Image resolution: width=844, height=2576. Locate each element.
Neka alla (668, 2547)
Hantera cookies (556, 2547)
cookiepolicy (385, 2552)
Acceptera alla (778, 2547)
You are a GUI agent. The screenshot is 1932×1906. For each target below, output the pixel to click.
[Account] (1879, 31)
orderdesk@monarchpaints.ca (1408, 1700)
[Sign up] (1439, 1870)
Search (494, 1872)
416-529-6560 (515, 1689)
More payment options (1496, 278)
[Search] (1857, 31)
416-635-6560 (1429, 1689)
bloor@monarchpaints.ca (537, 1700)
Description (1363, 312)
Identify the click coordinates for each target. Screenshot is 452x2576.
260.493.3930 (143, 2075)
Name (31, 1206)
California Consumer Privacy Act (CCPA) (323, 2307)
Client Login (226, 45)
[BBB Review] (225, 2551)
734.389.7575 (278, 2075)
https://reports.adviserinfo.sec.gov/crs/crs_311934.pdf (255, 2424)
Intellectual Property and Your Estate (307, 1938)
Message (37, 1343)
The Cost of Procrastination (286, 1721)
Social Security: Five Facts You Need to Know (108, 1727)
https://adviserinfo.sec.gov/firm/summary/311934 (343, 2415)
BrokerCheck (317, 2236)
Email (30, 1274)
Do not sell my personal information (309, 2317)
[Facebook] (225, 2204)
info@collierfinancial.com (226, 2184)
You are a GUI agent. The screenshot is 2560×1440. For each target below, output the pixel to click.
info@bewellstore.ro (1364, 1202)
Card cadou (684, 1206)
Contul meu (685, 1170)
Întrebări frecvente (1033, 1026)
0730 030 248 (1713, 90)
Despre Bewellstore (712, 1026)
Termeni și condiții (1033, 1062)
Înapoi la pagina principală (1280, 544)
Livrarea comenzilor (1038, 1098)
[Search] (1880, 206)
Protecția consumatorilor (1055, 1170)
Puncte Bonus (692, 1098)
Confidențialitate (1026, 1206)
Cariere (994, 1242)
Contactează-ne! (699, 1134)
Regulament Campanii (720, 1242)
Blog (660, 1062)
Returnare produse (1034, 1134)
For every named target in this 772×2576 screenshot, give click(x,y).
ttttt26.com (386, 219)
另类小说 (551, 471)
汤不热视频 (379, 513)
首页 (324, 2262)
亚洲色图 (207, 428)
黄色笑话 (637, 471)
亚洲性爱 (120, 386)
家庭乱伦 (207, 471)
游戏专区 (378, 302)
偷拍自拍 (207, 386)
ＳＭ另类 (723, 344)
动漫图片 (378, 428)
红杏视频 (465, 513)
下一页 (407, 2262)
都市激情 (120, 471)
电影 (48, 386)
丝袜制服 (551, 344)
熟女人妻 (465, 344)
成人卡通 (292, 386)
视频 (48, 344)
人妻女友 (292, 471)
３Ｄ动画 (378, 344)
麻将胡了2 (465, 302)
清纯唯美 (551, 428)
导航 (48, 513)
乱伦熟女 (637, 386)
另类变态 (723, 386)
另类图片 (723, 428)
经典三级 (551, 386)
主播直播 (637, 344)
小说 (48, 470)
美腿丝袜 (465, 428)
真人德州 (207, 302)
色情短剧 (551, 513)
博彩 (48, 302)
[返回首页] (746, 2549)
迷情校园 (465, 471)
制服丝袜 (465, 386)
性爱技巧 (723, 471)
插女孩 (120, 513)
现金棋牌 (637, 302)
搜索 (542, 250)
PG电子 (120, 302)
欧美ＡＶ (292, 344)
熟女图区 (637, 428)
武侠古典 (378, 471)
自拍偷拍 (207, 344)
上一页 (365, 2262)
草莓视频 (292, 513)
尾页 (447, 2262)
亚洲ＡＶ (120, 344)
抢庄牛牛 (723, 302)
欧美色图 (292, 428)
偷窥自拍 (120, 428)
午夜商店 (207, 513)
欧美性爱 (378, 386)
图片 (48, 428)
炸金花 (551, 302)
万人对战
════
• Your assignment: A faithful copy of all the material is the required answer.

• Solution for this task:
Image resolution: width=844, height=2576. Locate each element.
Neka alla (668, 2547)
Hantera cookies (556, 2547)
cookiepolicy (385, 2552)
Acceptera alla (778, 2547)
You are a GUI agent. The screenshot is 1932×1906. For each target below, output the pixel to click.
[Account] (1879, 31)
orderdesk@monarchpaints.ca (1408, 1700)
[Sign up] (1439, 1870)
Search (494, 1872)
416-529-6560 (515, 1689)
More payment options (1496, 278)
[Search] (1857, 31)
416-635-6560 (1429, 1689)
bloor@monarchpaints.ca (537, 1700)
Description (1363, 312)
Identify the click coordinates for each target. Screenshot is 452x2576.
260.493.3930 (143, 2075)
Name (31, 1206)
California Consumer Privacy Act (CCPA) (323, 2307)
Client Login (226, 45)
[BBB Review] (225, 2551)
734.389.7575 (278, 2075)
https://reports.adviserinfo.sec.gov/crs/crs_311934.pdf (255, 2424)
Intellectual Property and Your Estate (307, 1938)
Message (37, 1343)
The Cost of Procrastination (286, 1721)
Social Security: Five Facts You Need to Know (108, 1727)
https://adviserinfo.sec.gov/firm/summary/311934 (343, 2415)
BrokerCheck (317, 2236)
Email (30, 1274)
Do not sell my personal information (309, 2317)
[Facebook] (225, 2204)
info@collierfinancial.com (226, 2184)
You are a GUI agent. The screenshot is 2560×1440. For each target below, output the pixel to click.
info@bewellstore.ro (1364, 1202)
Card cadou (684, 1206)
Contul meu (685, 1170)
Întrebări frecvente (1033, 1026)
0730 030 248 (1713, 90)
Despre Bewellstore (712, 1026)
Termeni și condiții (1033, 1062)
Înapoi la pagina principală (1280, 544)
Livrarea comenzilor (1038, 1098)
[Search] (1880, 206)
Protecția consumatorilor (1055, 1170)
Puncte Bonus (692, 1098)
Confidențialitate (1026, 1206)
Cariere (994, 1242)
Contactează-ne! (699, 1134)
Regulament Campanii (720, 1242)
Blog (660, 1062)
Returnare produse (1034, 1134)
For every named target in this 772×2576 screenshot, give click(x,y).
ttttt26.com (386, 219)
另类小说 (551, 471)
汤不热视频 (379, 513)
首页 (324, 2262)
亚洲色图 (207, 428)
黄色笑话 (637, 471)
亚洲性爱 (120, 386)
家庭乱伦 (207, 471)
游戏专区 (378, 302)
偷拍自拍 (207, 386)
ＳＭ另类 (723, 344)
动漫图片 (378, 428)
红杏视频 (465, 513)
下一页 (407, 2262)
都市激情 (120, 471)
电影 (48, 386)
丝袜制服 (551, 344)
熟女人妻 (465, 344)
成人卡通 (292, 386)
视频 (48, 344)
人妻女友 (292, 471)
３Ｄ动画 (378, 344)
麻将胡了2 (465, 302)
清纯唯美 (551, 428)
导航 (48, 513)
乱伦熟女 (637, 386)
另类变态 (723, 386)
另类图片 (723, 428)
经典三级 (551, 386)
主播直播 (637, 344)
小说 (48, 470)
美腿丝袜 (465, 428)
真人德州 (207, 302)
色情短剧 (551, 513)
博彩 (48, 302)
[返回首页] (746, 2549)
迷情校园 (465, 471)
制服丝袜 (465, 386)
性爱技巧 (723, 471)
插女孩 (120, 513)
现金棋牌 (637, 302)
搜索 (542, 250)
PG电子 (120, 302)
欧美ＡＶ (292, 344)
熟女图区 (637, 428)
武侠古典 (378, 471)
自拍偷拍 (207, 344)
上一页 (365, 2262)
草莓视频 (292, 513)
尾页 (447, 2262)
亚洲ＡＶ (120, 344)
抢庄牛牛 (723, 302)
欧美色图 (292, 428)
偷窥自拍 (120, 428)
午夜商店 (207, 513)
欧美性爱 (378, 386)
图片 (48, 428)
炸金花 (551, 302)
万人对战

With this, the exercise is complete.